The review article ‘Synthesis of Data Products for Ocean Carbonate Chemistry’ offers a thorough and valuable summary of existing ocean carbonate data products, which will greatly benefit the scientific community. However, it overlooks two machine learning-based products that focus on improving surface pCO2 estimates in the Indian Ocean region.
The first is an ML-based climatological pCO2 data product recently developed and published in the journal Scientific Data for the Bay of Bengal region (https://www.nature.com/articles/s41597-024-03236-w) (Joshi et al., 2024). This data product integrates publicly available open-ocean observations with data from the Indian Exclusive Economic Zone. Given that the Bay of Bengal is a unique basin with very limited publicly accessible pCO2 observations, this high-resolution (~0.083°) climatological pCO2 data product represents a significant advancement in our understanding of pCO2 dynamics in the region.
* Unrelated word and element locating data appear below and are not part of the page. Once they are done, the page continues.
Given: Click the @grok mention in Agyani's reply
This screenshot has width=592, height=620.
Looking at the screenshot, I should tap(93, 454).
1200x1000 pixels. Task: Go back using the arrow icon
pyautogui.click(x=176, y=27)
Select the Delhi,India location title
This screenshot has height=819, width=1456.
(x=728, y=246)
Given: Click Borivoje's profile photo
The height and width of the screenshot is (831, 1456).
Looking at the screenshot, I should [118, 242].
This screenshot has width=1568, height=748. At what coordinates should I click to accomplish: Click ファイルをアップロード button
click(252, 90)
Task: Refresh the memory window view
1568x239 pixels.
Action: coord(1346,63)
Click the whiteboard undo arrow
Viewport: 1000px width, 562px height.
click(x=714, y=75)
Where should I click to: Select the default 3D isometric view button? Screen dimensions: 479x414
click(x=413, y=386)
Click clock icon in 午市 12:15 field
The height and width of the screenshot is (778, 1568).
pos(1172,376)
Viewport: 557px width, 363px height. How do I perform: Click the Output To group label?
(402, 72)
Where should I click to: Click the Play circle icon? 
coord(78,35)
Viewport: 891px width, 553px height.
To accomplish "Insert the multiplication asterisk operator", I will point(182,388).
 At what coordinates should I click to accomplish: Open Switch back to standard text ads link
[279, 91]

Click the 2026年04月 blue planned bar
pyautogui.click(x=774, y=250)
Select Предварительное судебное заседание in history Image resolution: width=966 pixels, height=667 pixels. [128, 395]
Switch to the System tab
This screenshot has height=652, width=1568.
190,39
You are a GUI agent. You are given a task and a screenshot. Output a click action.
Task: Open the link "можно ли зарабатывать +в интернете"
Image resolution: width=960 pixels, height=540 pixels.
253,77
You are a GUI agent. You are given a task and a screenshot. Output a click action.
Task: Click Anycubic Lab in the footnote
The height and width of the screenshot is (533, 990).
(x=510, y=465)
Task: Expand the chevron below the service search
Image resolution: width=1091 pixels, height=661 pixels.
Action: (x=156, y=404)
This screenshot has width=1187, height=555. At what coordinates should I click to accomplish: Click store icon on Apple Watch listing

Therefore, it may be appropriate to include this product in Section 3.1.3 (i.e., Gridded and derived data products) of the manuscript to enhance its visibility and encourage its use within the scientific community.
The second is a hybrid data product that corrects long-term (1980–2019), high-resolution (~0.083° or 1/12°) modeled surface pCO2 for the Indian Ocean region (as a part of RECCAPv2) using cruise-based observations and an XGB algorithm. This product, available at https://www.nature.com/articles/s41597-025-04914-z (Ghoshal et al., 2025), falls under Section 3.1.6 (i.e., Model-based and hybrid data products and analysis) of this manuscript.
In this study, a machine learning (ML) approach is employed to correct biases in surface pCO2 simulations generated by the INCOIS-BIO-ROMS model (pCO2model) over the period 1980–2019. The ML model is trained using the differences between observed (pCO2obs) and modeled pCO2 to estimate the spatio-temporal deviations (pCO2obs − pCO2model). These interannually and climatologically varying deviations are then added back to the original model output, resulting in two improved data products: pCIBR_Int and pCIBR_Clim.
Evaluation against independent datasets, including moored observations (BOBOA), the gridded SOCAT product, and other ML-based pCO2 products (such as CMEMS-LSCE-FFNN and OceanSODA), demonstrates a significant improvement of approximately 40% ± 3.31% in RMSE compared to the original model. These corrected pCO2 products are expected to improve the accuracy of air–sea CO₂ flux estimates across the Indian Ocean from 1980 to 2019, helping to better identify key source and sink regions and enhancing our understanding of the Indian Ocean’s contribution to the global carbon budget.
Further, in Section 3.1.6 (i.e., Model-based and hybrid data products and analysis), you may also consider including the model-based dataset and analysis of ocean acidification in the Indian Ocean from 1980 to 2019, as presented by Chakraborty et al. (2024). The paper is available at: https://agupubs.onlinelibrary.wiley.com/doi/pdf/10.1029/2024GB008139. This study provides a comprehensive assessment of ocean acidification trends across the Indian Ocean and its sub-regions, utilizing outputs from a numerical model, an offline biogeochemical (BGC) model, and two machine learning-based products. Overall, the research consolidates the current state of knowledge on Indian Ocean acidification by integrating available field observations, reconstructed datasets, and model simulations.
References:
Joshi, A. P., Ghoshal, P. K., Chakraborty, K., & Sarma, V. V. S. S. (2024). Sea-surface p CO2 maps for the Bay of Bengal based on advanced machine learning algorithms. Scientific Data, 11(1), 384.
Ghoshal, P. K., Joshi, A. P., & Chakraborty, K. (2025). An improved long-term high-resolution surface p CO2 data product for the Indian Ocean using machine learning. Scientific Data, 12(1), 577.
Chakraborty, K., Joshi, A. P., Ghoshal, P. K., Baduru, B., Valsala, V., Sarma, V. V. S. S., Metzl, N., Gehlen, M., Chevallier, F., & Lo Monaco, C. (2024). Indian Ocean acidification and its driving mechanisms over the last four decades (1980–2019). Global Biogeochemical Cycles, 38(9), e2024GB008139. https://doi.org/10.1029/2024GB008139.